HOW DOES THE REAL SCENARIO LOOK LIKE?
In the process of coke production, the coke is charged into the oven using a charging car. The oven is closed after feeding the coal into the oven. The walls of the oven are covered with refractories to withstand 1000 degrees of temperature. The coke is taken out of the oven by pushing it out from the oven to collect in the quenching car. In this scenario, the charging car is used for the pushing of the coke instead of a pusher. For the collection of coke, at the time of pushing the quenching and the pushing car has to be aligned with the same oven.
To ensure the moving car correctly stops in alignment with the oven that is ready for pushing out the coke for quenching.
WHAT IS THE OBJECTIVE?
To prevent endangering the life of the human operators working in the process of coke production. Machine vision would not only ensure the safety of the personnel, but it will also prevent damage caused to the ovens.
CHALLENGES FACED BY CLIENTS
The oven height is 4 meters which makes it very difficult for operators to communicate and verify the alignment of the pushing and quenching car with the oven from which the coke has to be pushed out.
HOW WERE THEY CURRENTLY ADDRESSING THE PROBLEM?
The alignment check is being done by the personnel standing at both sides of the ovens. The operators check the number written on the oven and communicate through a wireless device.
WHAT WILL BE THE OUTCOME IF ALIGNMENT IS INCORRECT?

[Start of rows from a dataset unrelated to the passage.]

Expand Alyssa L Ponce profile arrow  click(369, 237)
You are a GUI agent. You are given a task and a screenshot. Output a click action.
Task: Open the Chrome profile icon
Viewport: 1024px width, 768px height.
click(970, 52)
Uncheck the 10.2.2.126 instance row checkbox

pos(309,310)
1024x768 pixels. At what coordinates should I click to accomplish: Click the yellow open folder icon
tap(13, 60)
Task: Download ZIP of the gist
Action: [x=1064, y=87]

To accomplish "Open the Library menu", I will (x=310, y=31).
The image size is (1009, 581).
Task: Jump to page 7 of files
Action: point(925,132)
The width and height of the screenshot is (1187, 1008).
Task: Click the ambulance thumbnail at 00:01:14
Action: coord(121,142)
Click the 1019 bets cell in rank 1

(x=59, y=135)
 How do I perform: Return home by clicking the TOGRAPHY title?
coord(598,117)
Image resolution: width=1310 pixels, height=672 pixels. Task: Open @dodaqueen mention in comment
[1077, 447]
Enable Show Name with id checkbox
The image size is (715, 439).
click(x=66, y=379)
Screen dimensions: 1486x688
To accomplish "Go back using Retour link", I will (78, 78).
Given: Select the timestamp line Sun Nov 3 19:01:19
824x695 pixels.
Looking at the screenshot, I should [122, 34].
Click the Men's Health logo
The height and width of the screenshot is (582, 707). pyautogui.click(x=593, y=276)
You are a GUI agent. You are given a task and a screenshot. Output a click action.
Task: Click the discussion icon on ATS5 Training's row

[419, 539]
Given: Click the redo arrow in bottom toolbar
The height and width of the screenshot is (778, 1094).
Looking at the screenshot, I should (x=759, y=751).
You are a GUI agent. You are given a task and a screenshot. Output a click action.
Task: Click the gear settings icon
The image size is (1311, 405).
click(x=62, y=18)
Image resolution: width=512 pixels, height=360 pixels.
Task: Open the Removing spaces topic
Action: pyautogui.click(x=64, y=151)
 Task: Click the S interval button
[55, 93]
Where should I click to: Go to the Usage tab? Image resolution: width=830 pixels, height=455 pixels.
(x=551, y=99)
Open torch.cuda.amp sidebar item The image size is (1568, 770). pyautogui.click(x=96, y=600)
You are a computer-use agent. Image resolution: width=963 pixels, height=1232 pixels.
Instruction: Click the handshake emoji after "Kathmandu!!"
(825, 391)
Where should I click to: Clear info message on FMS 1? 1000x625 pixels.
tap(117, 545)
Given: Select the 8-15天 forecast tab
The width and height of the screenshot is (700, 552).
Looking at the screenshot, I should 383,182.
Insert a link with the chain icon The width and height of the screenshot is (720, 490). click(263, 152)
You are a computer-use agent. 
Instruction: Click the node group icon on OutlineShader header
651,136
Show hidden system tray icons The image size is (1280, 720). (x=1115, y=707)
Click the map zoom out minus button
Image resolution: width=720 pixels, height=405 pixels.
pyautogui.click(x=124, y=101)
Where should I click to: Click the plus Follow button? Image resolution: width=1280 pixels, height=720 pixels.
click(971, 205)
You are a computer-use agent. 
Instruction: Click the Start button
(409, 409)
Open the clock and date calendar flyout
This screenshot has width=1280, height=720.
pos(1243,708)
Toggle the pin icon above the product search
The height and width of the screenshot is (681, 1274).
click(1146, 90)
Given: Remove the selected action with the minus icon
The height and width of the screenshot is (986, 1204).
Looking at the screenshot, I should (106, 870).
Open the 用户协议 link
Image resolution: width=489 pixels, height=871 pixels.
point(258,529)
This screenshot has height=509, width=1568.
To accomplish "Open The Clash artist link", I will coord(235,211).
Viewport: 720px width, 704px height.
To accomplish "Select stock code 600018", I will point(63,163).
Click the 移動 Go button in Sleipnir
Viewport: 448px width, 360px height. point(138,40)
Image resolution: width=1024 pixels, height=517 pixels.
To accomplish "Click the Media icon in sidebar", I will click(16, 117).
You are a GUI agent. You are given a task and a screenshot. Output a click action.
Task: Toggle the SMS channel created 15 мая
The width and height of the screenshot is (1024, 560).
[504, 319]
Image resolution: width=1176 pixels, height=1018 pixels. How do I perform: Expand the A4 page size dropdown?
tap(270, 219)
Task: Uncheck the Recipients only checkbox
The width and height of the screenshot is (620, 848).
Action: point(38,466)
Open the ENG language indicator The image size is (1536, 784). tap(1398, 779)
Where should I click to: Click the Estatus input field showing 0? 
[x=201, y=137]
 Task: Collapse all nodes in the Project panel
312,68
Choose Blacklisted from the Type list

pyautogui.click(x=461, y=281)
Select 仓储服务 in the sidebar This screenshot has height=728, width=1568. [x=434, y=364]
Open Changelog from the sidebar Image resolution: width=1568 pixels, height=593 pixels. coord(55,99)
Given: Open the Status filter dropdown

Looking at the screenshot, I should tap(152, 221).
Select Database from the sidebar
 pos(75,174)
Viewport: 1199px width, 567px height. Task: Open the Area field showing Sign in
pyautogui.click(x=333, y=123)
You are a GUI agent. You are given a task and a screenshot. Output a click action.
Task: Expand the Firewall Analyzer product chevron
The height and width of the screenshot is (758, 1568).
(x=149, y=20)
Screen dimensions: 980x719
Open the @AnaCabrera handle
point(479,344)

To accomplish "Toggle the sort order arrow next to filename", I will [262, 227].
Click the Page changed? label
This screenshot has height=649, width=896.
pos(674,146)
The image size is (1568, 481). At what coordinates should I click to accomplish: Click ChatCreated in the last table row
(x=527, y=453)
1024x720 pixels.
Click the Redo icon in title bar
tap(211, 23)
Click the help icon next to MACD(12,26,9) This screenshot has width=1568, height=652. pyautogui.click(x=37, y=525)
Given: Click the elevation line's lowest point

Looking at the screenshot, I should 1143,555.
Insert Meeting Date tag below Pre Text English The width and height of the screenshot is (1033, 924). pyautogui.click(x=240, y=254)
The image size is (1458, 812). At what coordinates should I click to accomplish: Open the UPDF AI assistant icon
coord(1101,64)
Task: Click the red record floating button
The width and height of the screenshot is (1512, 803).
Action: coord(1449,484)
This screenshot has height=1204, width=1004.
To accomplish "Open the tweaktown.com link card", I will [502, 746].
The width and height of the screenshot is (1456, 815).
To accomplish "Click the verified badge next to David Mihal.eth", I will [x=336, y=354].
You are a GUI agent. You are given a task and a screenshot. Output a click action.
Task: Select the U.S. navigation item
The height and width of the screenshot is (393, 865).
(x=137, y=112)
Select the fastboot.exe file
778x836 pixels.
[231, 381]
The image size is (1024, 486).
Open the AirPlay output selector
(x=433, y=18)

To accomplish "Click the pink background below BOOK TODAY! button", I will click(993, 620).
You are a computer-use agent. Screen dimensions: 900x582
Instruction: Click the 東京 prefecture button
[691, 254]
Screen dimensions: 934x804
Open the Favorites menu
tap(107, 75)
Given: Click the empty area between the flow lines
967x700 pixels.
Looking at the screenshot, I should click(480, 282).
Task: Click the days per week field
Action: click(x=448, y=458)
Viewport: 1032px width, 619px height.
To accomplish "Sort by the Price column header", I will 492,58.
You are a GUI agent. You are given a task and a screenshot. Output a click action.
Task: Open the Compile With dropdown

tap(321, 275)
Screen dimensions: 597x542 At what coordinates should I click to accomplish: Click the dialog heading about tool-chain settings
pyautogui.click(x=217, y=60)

Unaligned ovens and cars are dangerous to the operator’s life while pushing out the coke. Hot burning coke can fall over the operator if he is standing in front of the oven from which the coke has to be pushed out. This will also damage the oven doors. With the help of automation, there is no requirement for human intervention in such a dangerous environment and can avoid the breakdown of oven doors.
HOW QUALITAS TECHNOLOGIES IS DEVELOPING A SOLUTION?
Qualitas Technologies has developed a solution for the alignment and communicating the signal through PLC to execute the pushing process. An AI-based vision system is a key element of the solution. Qualitas Technologies decided to deploy a vision system in the problem area. Cameras would be installed on both sides of the coke batteries, facing towards the oven, to read its number. When reading of both ends would be the same, our vision system would communicate the signal to the PLC to initiate the pushing operation.
For this solution, an OCR module will be used to read the numbers printed on the oven walls.
The problem of our client can be solved by using a single machine vision system with an OCR module. Matching the number from both sides will ensure that pushing and quenching cars are parked in front of the same oven. A vision system will read the number and ensure that it is matching before the pushing operation.